Protein complex prediction with AlphaFold-Multimer

Richard Evans(Google DeepMind (United Kingdom)), M. E. O’Neill(Google DeepMind (United Kingdom)), Alexander Pritzel(Google DeepMind (United Kingdom)), Н. В. Антропова(Google DeepMind (United Kingdom)), Andrew Senior(Google DeepMind (United Kingdom)), Tim Green(Google DeepMind (United Kingdom)), Augustin Žídek(Google DeepMind (United Kingdom)), Russ Bates(Google DeepMind (United Kingdom)), Sam Blackwell(Google DeepMind (United Kingdom)), Jason Yim(Google DeepMind (United Kingdom)), Olaf Ronneberger(Google DeepMind (United Kingdom)), Sebastian W. Bodenstein(Google DeepMind (United Kingdom)), Michał Zieliński(Google DeepMind (United Kingdom)), Alex Bridgland(Google DeepMind (United Kingdom)), Anna Potapenko(Google DeepMind (United Kingdom)), Andrew Cowie(Google DeepMind (United Kingdom)), Kathryn Tunyasuvunakool(Google DeepMind (United Kingdom)), Rishub Jain(Google DeepMind (United Kingdom)), Ellen Clancy(Google DeepMind (United Kingdom)), Pushmeet Kohli(Google DeepMind (United Kingdom)), John Jumper(Google DeepMind (United Kingdom)), Demis Hassabis(Google DeepMind (United Kingdom))
bioRxiv (Cold Spring Harbor Laboratory)
October 4, 2021
Cited by 4,018

Abstract

While the vast majority of well-structured single protein chains can now be predicted to high accuracy due to the recent AlphaFold [1] model, the prediction of multi-chain protein complexes remains a challenge in many cases.
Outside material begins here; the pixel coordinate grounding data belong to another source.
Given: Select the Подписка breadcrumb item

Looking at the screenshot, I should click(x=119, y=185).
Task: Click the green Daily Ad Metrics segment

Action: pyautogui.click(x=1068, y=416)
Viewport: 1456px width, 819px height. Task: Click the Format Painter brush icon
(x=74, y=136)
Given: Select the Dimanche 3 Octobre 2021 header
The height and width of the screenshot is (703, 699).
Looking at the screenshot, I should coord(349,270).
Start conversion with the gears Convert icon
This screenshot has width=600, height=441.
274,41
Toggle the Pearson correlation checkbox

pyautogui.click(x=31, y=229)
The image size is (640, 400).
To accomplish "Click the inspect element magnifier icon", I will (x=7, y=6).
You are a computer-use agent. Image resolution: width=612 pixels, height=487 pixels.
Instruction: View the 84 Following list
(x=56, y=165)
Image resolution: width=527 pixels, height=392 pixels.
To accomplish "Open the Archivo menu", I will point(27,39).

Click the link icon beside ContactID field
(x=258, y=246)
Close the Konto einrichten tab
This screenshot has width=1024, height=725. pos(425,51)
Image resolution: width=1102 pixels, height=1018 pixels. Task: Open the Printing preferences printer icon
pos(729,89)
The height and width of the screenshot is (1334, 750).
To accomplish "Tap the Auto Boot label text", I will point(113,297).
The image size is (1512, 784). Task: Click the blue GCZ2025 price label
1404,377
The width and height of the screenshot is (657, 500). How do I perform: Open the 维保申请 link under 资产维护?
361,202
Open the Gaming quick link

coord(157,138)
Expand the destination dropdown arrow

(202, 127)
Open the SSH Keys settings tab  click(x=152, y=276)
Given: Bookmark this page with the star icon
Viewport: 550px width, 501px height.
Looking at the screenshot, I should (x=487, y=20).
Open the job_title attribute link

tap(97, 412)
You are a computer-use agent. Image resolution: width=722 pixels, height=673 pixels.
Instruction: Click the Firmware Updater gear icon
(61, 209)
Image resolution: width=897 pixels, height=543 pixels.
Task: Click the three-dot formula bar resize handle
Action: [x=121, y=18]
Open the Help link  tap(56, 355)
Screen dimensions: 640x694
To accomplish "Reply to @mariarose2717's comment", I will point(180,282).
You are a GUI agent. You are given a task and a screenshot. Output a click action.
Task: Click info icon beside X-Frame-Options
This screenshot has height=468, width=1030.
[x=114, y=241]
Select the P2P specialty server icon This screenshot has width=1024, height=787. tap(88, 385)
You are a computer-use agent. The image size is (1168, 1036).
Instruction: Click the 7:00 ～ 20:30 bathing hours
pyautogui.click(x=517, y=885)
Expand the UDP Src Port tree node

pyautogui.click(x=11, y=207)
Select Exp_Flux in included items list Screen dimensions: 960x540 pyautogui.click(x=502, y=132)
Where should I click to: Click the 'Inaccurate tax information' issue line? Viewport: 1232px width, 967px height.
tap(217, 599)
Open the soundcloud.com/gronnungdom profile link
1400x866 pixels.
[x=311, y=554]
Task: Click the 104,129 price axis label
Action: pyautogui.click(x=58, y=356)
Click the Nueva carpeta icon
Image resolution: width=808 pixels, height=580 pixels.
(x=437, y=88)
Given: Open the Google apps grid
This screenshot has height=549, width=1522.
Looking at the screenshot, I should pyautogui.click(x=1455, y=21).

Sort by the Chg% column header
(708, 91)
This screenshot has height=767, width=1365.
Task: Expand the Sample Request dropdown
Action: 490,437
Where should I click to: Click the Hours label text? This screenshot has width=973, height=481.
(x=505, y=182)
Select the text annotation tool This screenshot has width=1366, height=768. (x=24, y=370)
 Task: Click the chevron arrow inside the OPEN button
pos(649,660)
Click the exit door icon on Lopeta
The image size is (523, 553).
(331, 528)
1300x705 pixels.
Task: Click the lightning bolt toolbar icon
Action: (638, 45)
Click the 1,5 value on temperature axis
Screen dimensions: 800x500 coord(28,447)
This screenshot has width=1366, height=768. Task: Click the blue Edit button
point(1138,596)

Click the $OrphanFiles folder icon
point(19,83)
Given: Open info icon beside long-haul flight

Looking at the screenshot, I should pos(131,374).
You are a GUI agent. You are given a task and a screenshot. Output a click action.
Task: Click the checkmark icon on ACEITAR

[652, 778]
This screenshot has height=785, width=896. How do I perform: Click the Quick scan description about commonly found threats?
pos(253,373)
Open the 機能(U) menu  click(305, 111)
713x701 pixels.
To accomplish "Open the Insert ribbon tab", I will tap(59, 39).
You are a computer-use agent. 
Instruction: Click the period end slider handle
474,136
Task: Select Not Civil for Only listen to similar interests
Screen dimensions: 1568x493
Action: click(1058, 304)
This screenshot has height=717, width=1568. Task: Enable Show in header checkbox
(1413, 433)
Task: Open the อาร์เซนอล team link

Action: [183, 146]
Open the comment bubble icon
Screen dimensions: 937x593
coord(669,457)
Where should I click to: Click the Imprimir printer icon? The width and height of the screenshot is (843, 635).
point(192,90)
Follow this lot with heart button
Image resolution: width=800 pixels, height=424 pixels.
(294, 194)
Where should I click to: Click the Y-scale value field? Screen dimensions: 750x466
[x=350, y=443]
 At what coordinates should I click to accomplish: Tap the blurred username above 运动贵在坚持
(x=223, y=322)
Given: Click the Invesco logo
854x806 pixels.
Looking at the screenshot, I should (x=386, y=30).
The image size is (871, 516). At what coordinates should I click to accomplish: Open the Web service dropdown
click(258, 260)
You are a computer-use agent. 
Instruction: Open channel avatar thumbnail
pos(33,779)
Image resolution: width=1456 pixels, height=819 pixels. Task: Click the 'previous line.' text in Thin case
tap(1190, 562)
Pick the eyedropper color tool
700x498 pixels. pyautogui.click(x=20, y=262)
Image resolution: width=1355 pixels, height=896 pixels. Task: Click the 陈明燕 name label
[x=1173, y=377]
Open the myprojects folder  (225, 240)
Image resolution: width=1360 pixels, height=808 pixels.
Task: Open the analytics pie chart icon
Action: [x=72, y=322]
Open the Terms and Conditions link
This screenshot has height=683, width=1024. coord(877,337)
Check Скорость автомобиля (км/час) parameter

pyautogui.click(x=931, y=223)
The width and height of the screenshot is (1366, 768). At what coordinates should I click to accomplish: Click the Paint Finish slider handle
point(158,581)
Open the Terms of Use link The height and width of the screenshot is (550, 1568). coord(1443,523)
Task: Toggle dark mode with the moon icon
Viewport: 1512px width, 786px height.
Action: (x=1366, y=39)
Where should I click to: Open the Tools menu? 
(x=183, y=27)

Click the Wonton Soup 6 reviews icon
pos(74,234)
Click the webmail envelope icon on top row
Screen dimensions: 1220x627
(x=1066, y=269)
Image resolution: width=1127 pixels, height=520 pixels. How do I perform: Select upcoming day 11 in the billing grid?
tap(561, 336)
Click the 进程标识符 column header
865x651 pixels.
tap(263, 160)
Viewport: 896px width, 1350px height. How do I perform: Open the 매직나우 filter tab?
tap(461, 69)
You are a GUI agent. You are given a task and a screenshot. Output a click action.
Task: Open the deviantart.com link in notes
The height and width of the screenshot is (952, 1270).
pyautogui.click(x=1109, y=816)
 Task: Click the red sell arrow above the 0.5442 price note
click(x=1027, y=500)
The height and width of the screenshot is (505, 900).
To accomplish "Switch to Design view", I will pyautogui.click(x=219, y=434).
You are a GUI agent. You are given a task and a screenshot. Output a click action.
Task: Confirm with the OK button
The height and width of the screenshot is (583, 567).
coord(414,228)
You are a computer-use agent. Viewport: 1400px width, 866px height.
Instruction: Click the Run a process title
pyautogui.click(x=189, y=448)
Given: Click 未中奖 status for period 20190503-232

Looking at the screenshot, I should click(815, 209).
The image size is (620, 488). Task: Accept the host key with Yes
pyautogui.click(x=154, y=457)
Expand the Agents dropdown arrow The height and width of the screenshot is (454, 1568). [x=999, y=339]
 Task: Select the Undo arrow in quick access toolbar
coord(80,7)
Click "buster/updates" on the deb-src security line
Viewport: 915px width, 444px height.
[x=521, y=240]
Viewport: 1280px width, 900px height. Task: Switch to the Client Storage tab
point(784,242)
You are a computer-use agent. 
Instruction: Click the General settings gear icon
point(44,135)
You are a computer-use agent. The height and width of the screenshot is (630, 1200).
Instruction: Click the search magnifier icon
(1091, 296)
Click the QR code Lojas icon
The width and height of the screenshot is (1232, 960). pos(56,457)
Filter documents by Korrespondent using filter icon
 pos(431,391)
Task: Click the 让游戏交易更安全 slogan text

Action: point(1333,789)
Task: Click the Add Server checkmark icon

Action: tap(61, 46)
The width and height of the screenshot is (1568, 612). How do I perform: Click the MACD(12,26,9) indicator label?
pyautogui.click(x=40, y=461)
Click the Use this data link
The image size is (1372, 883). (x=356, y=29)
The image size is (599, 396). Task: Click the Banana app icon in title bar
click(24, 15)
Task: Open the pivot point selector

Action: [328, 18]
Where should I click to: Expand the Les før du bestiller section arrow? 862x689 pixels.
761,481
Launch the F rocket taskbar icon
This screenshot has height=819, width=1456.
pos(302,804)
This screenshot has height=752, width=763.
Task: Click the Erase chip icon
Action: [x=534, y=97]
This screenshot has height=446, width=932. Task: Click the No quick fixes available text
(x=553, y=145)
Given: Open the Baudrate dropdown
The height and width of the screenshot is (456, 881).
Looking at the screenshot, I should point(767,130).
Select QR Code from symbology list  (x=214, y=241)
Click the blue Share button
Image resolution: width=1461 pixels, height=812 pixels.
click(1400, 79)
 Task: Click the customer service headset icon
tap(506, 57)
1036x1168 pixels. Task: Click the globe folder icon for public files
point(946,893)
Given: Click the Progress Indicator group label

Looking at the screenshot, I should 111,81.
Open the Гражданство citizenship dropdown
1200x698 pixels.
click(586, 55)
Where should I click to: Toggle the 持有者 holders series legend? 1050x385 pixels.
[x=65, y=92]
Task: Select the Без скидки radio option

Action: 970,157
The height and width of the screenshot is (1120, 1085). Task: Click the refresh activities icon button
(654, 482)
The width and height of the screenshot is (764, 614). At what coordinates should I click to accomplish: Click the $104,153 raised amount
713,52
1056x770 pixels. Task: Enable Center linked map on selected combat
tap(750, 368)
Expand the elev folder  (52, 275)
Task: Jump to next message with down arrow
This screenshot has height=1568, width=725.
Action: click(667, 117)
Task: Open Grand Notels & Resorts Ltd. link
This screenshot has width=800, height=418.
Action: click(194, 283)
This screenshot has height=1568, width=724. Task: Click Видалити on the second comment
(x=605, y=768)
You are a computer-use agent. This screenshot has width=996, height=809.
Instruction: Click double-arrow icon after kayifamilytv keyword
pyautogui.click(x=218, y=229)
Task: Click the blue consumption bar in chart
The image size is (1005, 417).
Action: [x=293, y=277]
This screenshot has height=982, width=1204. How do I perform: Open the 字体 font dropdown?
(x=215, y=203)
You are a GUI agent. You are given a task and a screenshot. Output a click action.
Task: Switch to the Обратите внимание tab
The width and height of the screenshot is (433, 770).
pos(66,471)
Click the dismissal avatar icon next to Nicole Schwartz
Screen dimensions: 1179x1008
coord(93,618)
In this work, we demonstrate that an AlphaFold model trained specifically for multimeric inputs of known stoichiometry, which we call AlphaFold-Multimer, significantly increases accuracy of predicted multimeric interfaces over input-adapted single-chain AlphaFold while maintaining high intra-chain accuracy. On a benchmark dataset of 17 heterodimer proteins without templates (introduced in [2]) we achieve at least medium accuracy (DockQ [3] ≥ 0.49) on 13 targets and high accuracy (DockQ ≥ 0.8) on 7 targets, compared to 9 targets of at least medium accuracy and 4 of high accuracy for the previous state of the art system (an AlphaFold-based system from [2]). We also predict structures for a large dataset of 4,446 recent protein complexes, from which we score all non-redundant interfaces with low template identity. For heteromeric interfaces we successfully predict the interface (DockQ ≥ 0.23) in 70% of cases, and produce high accuracy predictions (DockQ ≥ 0.8) in 26% of cases, an improvement of +27 and +14 percentage points over the flexible linker modification of AlphaFold [4] respectively. For homomeric inter-faces we successfully predict the interface in 72% of cases, and produce high accuracy predictions in 36% of cases, an improvement of +8 and +7 percentage points respectively.